И тут мне страстно захотелось курить. Именно страстно. Но сигарет у меня не было. Кроме умершего Глеба, курил еще только Славка. Я зажег ночник, тихо сполз с кровати, благо делал это раз от разу увереннее, натянул теплую пижаму, обошел Славкину койку и прокрался к его тумбочке. Он бы угостил, если б я попросил, но не будить же его из-за вдруг возникшей прихоти человека. Пачка «Примы» без фильтра лежала на тумбочке сверху. Я вытащил одну сигарету, взял зажигалку и, осторожно приоткрыв дверь, вышел из палаты. Весь наш этаж спал, словно не умер здесь только что человек. В коридоре тоже был полумрак. Светился лишь медицинский пост. Сидели там дежурная медсестра Наташка, санитарка тетя Дуся и вышедшая к ним покурить Сибилла.
— Почему я сегодня на дежурстве? — переспросила кого-то она. — От злости. Тать обещал со мной вместе Рождество провести, да раздумал. А я, чтоб дома в подушку не реветь, Сашеньку с матерью оставила, а сама сюда. Отвлечься думала. На чужие беды смотришь, свои меньше кажутся.

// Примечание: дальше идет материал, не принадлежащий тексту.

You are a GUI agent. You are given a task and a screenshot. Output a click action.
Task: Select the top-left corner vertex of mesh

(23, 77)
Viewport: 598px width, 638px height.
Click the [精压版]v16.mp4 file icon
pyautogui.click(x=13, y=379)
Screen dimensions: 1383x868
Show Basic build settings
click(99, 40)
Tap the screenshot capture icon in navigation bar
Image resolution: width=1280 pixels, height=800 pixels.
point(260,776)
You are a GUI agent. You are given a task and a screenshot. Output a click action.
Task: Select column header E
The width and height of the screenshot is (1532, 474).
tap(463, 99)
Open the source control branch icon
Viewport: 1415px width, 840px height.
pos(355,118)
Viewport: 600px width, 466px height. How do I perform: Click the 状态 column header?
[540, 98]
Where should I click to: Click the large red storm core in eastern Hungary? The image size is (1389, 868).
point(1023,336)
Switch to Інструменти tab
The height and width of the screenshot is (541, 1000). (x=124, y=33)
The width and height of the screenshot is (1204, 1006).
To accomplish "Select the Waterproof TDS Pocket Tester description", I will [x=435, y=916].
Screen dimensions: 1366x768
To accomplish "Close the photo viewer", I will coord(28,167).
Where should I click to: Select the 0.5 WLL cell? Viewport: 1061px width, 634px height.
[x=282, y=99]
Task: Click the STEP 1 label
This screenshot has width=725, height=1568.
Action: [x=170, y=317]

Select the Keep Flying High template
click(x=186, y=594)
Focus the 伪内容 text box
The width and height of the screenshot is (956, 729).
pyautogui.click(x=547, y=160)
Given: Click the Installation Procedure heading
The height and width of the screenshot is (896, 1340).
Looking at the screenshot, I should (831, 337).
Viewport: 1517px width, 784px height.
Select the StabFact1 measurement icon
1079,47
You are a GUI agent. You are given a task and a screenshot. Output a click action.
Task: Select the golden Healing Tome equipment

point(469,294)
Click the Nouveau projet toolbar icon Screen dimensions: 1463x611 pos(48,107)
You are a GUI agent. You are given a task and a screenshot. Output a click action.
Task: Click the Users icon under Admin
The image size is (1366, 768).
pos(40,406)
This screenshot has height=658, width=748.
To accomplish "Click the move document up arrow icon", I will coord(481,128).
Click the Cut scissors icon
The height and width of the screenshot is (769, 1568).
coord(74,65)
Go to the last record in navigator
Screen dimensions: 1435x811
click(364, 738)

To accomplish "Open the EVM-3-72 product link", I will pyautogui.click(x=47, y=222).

— Ничего себе отвлеклась! — зевая, сказала Наташка. — Интересно, а мертвые видят живых или это сказки?
— Какие уж, милая, сказки! — возразила верзилистая тетя Дуся. — Самая что ни на есть правда. Ты вот фотографии смотришь? А они ведь на тебя глядят. Мы умрем, а они все еще будут жить и других людей увидят. А уж патреты, что в музеях висят, только и делают, что смотрят. А жизнь, говорю вам, девушки, загадка, никто ее не разгадает, никакие ученые. Современные батюшки что! А вот в наше время, в советское то есть, прямо святые были. Батюшка маму-то отпел. А потом говорит: «Ровно через год и меня хоронить будете». Так точно по его словам и вышло. Ровно через год преставился. День в день. А когда моя мама умирала, я ее прошу, мол, дай мне с того света знать, что там есть, на том свете, да и есть ли он вообще. Мол, знак какой-нибудь дай, чтоб знали, что ты там. Ладно, сделаю, говорит. Ну вот ее отпевают три ночи, дьячка наняли. А брат с женой на третью ночь в четыре утра собрался пойти — скотину выгнать, чтоб к шести вернуться. А выйти ему из сенцов не удается, дверь не открывается. Там, с той стороны, лопата стояла к стенке прислоненная, двадцать лет стояла, не шелохнулась. А тут упала, да так, что в пазы стенки вошла, так что дверь не отворить, поперек встала. Брат сквозь окошко в сенцах лопату тащит, а вытащить не может. Такой знак мать подала: мол, не уходи раньше времени. Просили, чтоб подала знак, вот и подала, сами напросились.